Fiona has continued to push through until now. Homeschooling was presented as an option plenty of times, but she loved her school so the answer was always no. Lately though, things have only been getting worse. School refusal has become a massive issue. She started crying at night about having to go to school the next day and every morning became a two hour battle to get her to school. She started begging to be homeschooled, but only in the mornings. When we picked her up from school, she was usually happy and insisted she didn’t want to be homeschooled. So we kept sticking it out until that changed. Over the past two weeks, her requests to be homeschooled became constant. She still loved her school but it just wasn’t working for her right now.
She has been at that school since it’s opening year when she was three. It is a warm, loving, and supportive environment and the teachers know her well and care deeply. It is also a great academic environment where she has learned so much and she takes a lot of pride in her schoolwork and the things she has learned. I had hoped that she could stick it out until the end of the school year, but she just couldn’t.

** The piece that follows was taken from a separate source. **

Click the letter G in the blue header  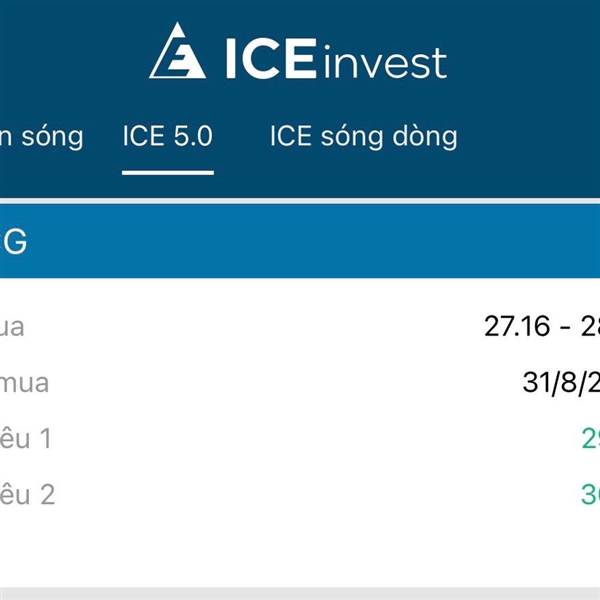(x=14, y=241)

And so we had to make the right choice and pull her to homeschool – something even her teachers agreed with as they have watched her struggle with anxiety more and more. It was sad to say goodbye, but it needed to be done.

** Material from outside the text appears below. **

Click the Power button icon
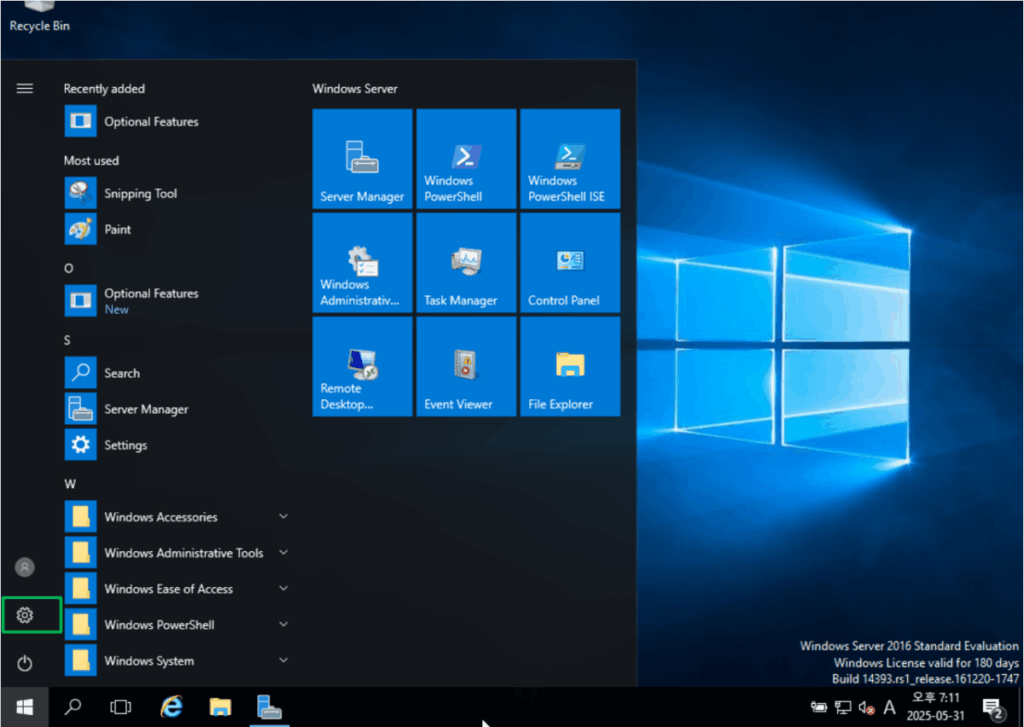 pos(26,663)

So we are now a fully homeschooling family. Homeschooling elementary school is new to me and I am excited to start on this adventure with Fiona. I am also looking forward to being able to work with Fiona more intensively on her anxiety struggles and help support her through everything. At the same time, balancing a new baby, homeschooling an eighth graders, and now a first grader – all with their own specific and intense needs – is going to be quite a learning curve. Thankfully I am up for the challenge, and there are so many parts of homeschooling everyone that I am looking forward to, especially shared learning journeys and no longer having to follow any school schedule but our own.